To address this challenge, this report explores how states distributed CSLFRF allocations and the metrics they developed to measure that spending as reported to the U.S. Treasury in required annual filings. An overview of all 50 states frame a more in-depth examination of three representative states with varied landscapes—Colorado, Florida, and Illinois—as case studies.

This research points to a finding that without definitive guidance on how to construct and employ performance measures, methods and effectiveness vary widely across states. The report applies common assessment criteria (i e , administration and distribution of funds, creation of performance measures, determination of effectiveness, and alignment with agency/program objectives) to the three case study states, and explores other ways in which federal funds transfers are tracked and measured.

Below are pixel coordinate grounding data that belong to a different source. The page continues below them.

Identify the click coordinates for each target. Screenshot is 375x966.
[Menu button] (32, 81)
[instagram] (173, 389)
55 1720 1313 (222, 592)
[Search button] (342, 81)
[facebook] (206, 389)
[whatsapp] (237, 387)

The report developed several recommendations for state and federal government to effectively track and integrate spending into annual budget processes, in preparation for future transformational events. These recommendations include:

  • Create measures that are useful and used.
  • Integrate metrics and analytics into annual budget process.
  • Keep measures simple and connected to goals.
  • Build capacity.
  • Develop incentives for states.

The authors’ work complements our Center’s ongoing initiative to develop research to help governments in preparing for and responding to “future shocks”—systemic crises including health events as well as cyber incidents, climate changes, supply chain disruptions, and workforce shortages. The future shocks initiative includes numerous reports and related publications, issued in collaboration with the National Academy of Public Administration, IBM Institute for Business Value, and other partners.

This report also continues the Center’s longstanding research and recommendations around using performance information to improve government operations.

We hope that state and federal leaders and stakeholders find this report helpful in developing strategies to address increasingly common transformational crises.